Items from a data source:

• • •

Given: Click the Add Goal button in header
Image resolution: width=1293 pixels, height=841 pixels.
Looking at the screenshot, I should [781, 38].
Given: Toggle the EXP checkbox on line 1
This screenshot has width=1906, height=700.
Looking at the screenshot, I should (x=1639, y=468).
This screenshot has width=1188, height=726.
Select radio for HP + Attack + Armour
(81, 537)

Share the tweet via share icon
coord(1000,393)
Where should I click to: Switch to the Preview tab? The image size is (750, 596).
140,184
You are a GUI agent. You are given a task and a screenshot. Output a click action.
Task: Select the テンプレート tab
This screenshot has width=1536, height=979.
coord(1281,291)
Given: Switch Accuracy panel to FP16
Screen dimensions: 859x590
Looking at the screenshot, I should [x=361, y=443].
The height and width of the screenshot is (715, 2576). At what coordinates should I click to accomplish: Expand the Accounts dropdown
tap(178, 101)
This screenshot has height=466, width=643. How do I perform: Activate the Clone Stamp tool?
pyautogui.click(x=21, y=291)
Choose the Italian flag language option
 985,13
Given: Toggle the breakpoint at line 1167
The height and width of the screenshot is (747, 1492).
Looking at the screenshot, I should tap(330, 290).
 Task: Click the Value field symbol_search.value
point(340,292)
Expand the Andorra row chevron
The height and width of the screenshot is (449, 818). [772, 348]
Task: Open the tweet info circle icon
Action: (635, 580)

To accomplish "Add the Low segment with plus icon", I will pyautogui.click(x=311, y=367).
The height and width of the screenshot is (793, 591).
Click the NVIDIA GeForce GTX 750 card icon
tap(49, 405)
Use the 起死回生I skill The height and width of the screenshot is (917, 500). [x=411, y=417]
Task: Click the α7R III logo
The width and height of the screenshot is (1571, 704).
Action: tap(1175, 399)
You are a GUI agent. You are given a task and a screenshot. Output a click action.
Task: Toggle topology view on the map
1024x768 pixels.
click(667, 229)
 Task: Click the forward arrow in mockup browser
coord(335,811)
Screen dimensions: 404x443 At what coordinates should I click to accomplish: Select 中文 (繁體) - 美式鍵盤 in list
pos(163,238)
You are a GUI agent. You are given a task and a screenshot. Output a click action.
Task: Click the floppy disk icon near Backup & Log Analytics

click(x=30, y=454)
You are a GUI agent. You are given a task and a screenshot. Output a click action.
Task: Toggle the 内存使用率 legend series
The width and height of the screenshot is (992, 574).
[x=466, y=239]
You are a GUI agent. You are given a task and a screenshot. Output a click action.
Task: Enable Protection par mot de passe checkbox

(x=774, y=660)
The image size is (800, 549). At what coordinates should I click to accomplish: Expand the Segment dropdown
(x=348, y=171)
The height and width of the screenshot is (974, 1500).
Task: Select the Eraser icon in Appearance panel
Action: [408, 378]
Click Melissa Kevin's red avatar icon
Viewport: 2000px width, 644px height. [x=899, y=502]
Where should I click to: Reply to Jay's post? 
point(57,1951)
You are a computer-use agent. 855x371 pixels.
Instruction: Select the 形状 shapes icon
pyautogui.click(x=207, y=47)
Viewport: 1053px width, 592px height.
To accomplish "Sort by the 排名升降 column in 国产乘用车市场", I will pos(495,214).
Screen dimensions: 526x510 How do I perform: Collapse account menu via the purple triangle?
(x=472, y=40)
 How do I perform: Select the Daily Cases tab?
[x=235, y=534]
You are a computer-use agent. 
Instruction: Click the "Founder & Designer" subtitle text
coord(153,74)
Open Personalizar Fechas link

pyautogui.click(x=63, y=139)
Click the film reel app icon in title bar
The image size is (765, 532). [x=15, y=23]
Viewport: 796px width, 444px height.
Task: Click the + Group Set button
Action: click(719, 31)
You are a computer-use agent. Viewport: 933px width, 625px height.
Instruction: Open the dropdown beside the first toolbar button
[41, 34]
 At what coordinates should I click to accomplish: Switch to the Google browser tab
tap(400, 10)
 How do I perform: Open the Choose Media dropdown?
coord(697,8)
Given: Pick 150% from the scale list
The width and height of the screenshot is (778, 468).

• • •

What is needed is an exact transcription of all the data.

Given: Click the Add Goal button in header
Image resolution: width=1293 pixels, height=841 pixels.
Looking at the screenshot, I should [781, 38].
Given: Toggle the EXP checkbox on line 1
This screenshot has width=1906, height=700.
Looking at the screenshot, I should (x=1639, y=468).
This screenshot has width=1188, height=726.
Select radio for HP + Attack + Armour
(81, 537)

Share the tweet via share icon
coord(1000,393)
Where should I click to: Switch to the Preview tab? The image size is (750, 596).
140,184
You are a GUI agent. You are given a task and a screenshot. Output a click action.
Task: Select the テンプレート tab
This screenshot has width=1536, height=979.
coord(1281,291)
Given: Switch Accuracy panel to FP16
Screen dimensions: 859x590
Looking at the screenshot, I should [x=361, y=443].
The height and width of the screenshot is (715, 2576). At what coordinates should I click to accomplish: Expand the Accounts dropdown
tap(178, 101)
This screenshot has height=466, width=643. How do I perform: Activate the Clone Stamp tool?
pyautogui.click(x=21, y=291)
Choose the Italian flag language option
 985,13
Given: Toggle the breakpoint at line 1167
The height and width of the screenshot is (747, 1492).
Looking at the screenshot, I should tap(330, 290).
 Task: Click the Value field symbol_search.value
point(340,292)
Expand the Andorra row chevron
The height and width of the screenshot is (449, 818). [772, 348]
Task: Open the tweet info circle icon
Action: (635, 580)

To accomplish "Add the Low segment with plus icon", I will pyautogui.click(x=311, y=367).
The height and width of the screenshot is (793, 591).
Click the NVIDIA GeForce GTX 750 card icon
tap(49, 405)
Use the 起死回生I skill The height and width of the screenshot is (917, 500). [x=411, y=417]
Task: Click the α7R III logo
The width and height of the screenshot is (1571, 704).
Action: tap(1175, 399)
You are a GUI agent. You are given a task and a screenshot. Output a click action.
Task: Toggle topology view on the map
1024x768 pixels.
click(667, 229)
 Task: Click the forward arrow in mockup browser
coord(335,811)
Screen dimensions: 404x443 At what coordinates should I click to accomplish: Select 中文 (繁體) - 美式鍵盤 in list
pos(163,238)
You are a GUI agent. You are given a task and a screenshot. Output a click action.
Task: Click the floppy disk icon near Backup & Log Analytics

click(x=30, y=454)
You are a GUI agent. You are given a task and a screenshot. Output a click action.
Task: Toggle the 内存使用率 legend series
The width and height of the screenshot is (992, 574).
[x=466, y=239]
You are a GUI agent. You are given a task and a screenshot. Output a click action.
Task: Enable Protection par mot de passe checkbox

(x=774, y=660)
The image size is (800, 549). At what coordinates should I click to accomplish: Expand the Segment dropdown
(x=348, y=171)
The height and width of the screenshot is (974, 1500).
Task: Select the Eraser icon in Appearance panel
Action: [408, 378]
Click Melissa Kevin's red avatar icon
Viewport: 2000px width, 644px height. [x=899, y=502]
Where should I click to: Reply to Jay's post? 
point(57,1951)
You are a computer-use agent. 855x371 pixels.
Instruction: Select the 形状 shapes icon
pyautogui.click(x=207, y=47)
Viewport: 1053px width, 592px height.
To accomplish "Sort by the 排名升降 column in 国产乘用车市场", I will pos(495,214).
Screen dimensions: 526x510 How do I perform: Collapse account menu via the purple triangle?
(x=472, y=40)
 How do I perform: Select the Daily Cases tab?
[x=235, y=534]
You are a computer-use agent. 
Instruction: Click the "Founder & Designer" subtitle text
coord(153,74)
Open Personalizar Fechas link

pyautogui.click(x=63, y=139)
Click the film reel app icon in title bar
The image size is (765, 532). [x=15, y=23]
Viewport: 796px width, 444px height.
Task: Click the + Group Set button
Action: click(719, 31)
You are a computer-use agent. Viewport: 933px width, 625px height.
Instruction: Open the dropdown beside the first toolbar button
[41, 34]
 At what coordinates should I click to accomplish: Switch to the Google browser tab
tap(400, 10)
 How do I perform: Open the Choose Media dropdown?
coord(697,8)
Given: Pick 150% from the scale list
The width and height of the screenshot is (778, 468).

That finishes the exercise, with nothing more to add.